[Consigne 1] D'après l'extrait sur Jean Monnet et l'aide américaine, pourquoi cette aide à son courant européaniste doit-elle passer par d'autres voies que les dollars de la CIA ?
[Consigne 2] Relevez toutes les dates citées dans l'extrait sur Jean Monnet et l'aide américaine, avec le mois quand il est précisé.
[Consigne 3] Reprenez le récit sur Jean Monnet et l'aide américaine aux européanistes juste après sa dernière phrase.

[Extrait]
====

Staline meurt en mars 1953. L'année suivante, Cord Meyer Jr, un proche de la famille Kennedy, remplace Braden à la téte de la Division des organisations internationales de la CIA. Mais 1954 verra surtout cet échec cuisant des européanistes : l'enterrement définitif de la CED. Découragé, Frenay abandonne alors la présidence de l'Union européenne des fédéralistes. A partir d'octobre 1955, les " amis américains " reportent donc leurs espoirs sur un nouveau venu, le Comité d'action pour les Etats-Unis d'Europe de Jean Monnet. Lié à Donovan et surtout à l'ambassadeur américain à Paris, David Bruce, un proche de Franck Wisner, Monnet est trop fin connaisseur du monde anglo-saxon pour accepter directement les dollars de la CIA. Compte tenu de sa prudence de Sioux, l'aide américaine à son courant européaniste devra emprunter d'autres voies. En 1956, Monnet se voit ainsi proposer l'équivalent de 150 000 euros par la Fondation Ford. Une offre qu'il décline, préférant que cet argent soit versé au professeur Henri Rieben, un économiste et universitaire suisse pro-européen qui vient d'être nommé chargé de mission aux Hautes Etudes commerciales de Lausanne. Rieben utilisera ces fonds en toute transparence financière pour créer un Centre de recherches européen.

====

Enregistrements de localisation d'éléments
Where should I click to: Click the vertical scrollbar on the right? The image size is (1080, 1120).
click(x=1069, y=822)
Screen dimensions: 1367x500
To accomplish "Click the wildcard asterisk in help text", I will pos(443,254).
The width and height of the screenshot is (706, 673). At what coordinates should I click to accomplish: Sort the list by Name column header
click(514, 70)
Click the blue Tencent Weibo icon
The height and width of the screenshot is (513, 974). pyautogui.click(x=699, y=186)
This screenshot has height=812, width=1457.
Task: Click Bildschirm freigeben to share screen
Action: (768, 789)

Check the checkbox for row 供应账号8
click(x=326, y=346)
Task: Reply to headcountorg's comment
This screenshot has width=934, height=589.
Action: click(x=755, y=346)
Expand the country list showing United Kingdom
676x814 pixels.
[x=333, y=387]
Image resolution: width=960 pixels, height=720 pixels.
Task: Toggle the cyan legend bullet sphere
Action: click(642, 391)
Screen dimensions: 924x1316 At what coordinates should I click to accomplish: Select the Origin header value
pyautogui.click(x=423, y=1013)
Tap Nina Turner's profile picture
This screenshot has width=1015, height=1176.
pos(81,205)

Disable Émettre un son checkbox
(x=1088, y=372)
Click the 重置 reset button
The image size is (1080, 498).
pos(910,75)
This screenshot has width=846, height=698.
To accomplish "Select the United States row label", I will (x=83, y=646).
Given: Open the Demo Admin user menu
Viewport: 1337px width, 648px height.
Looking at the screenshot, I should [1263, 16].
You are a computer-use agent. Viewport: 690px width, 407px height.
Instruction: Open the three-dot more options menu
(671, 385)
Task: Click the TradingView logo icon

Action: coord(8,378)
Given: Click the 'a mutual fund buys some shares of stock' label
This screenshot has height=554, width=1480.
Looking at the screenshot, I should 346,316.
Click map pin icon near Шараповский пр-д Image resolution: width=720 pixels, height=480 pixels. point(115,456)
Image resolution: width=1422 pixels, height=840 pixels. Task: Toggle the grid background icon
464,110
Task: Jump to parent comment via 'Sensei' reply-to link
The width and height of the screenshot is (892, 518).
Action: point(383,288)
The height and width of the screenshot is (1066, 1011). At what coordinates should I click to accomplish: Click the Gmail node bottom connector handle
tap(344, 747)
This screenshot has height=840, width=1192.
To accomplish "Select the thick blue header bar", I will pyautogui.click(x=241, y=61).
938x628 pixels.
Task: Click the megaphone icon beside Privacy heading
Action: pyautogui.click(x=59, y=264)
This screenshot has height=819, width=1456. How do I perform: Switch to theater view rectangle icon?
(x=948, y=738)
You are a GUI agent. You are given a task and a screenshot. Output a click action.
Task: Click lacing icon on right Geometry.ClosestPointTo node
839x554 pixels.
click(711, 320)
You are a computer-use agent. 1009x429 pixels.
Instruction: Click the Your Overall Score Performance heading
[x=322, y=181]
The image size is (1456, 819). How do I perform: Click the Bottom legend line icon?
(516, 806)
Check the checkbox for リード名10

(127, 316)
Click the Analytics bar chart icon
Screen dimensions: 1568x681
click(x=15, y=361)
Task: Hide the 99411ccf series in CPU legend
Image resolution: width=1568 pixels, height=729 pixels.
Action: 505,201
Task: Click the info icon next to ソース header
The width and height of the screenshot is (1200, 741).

====

[Réponse 1] Monnet connaît trop bien le monde anglo-saxon pour accepter directement les dollars de la CIA. Vu sa prudence, l'aide américaine doit donc passer par d'autres voies.

[Réponse 2]
- mars 1953
- 1954
- octobre 1955
- 1956

[Réponse 3]
En 1958, le retour du général de Gaulle, radicalement hostile aux thèses fédéralistes, annihile les derniers espoirs de l'UEF et de ses amis américains. Dissolution de l'ACUE dès mai 1960 puis cessation des financements occultes par la CIA s'ensuivent. En douze ans, la Compagnie aura quand même versé aux européanistes de toutes tendances l'équivalent de 50 millions d'euros sans être jamais prise la main dans le sac ! Mais pourra-t-on préserver longtemps le grand secret ?

La première alerte éclate dès 1962. Trop précise sur les financements américains, une thèse universitaire sur les mouvements européanistes doit être " enterrée " d'urgence en Angleterre. Ce remarquable travail est l'œuvre du fils d'un camarade de résistance de Frenay, Georges Rebattet, créateur en avril 1943 du Service national maquis. Georges Rebattet, le successeur en 1952 de Joseph Retinger comme secrétaire général d'un Mouvement européen dont il a d'ailleurs assaini pour une bonne part le financement.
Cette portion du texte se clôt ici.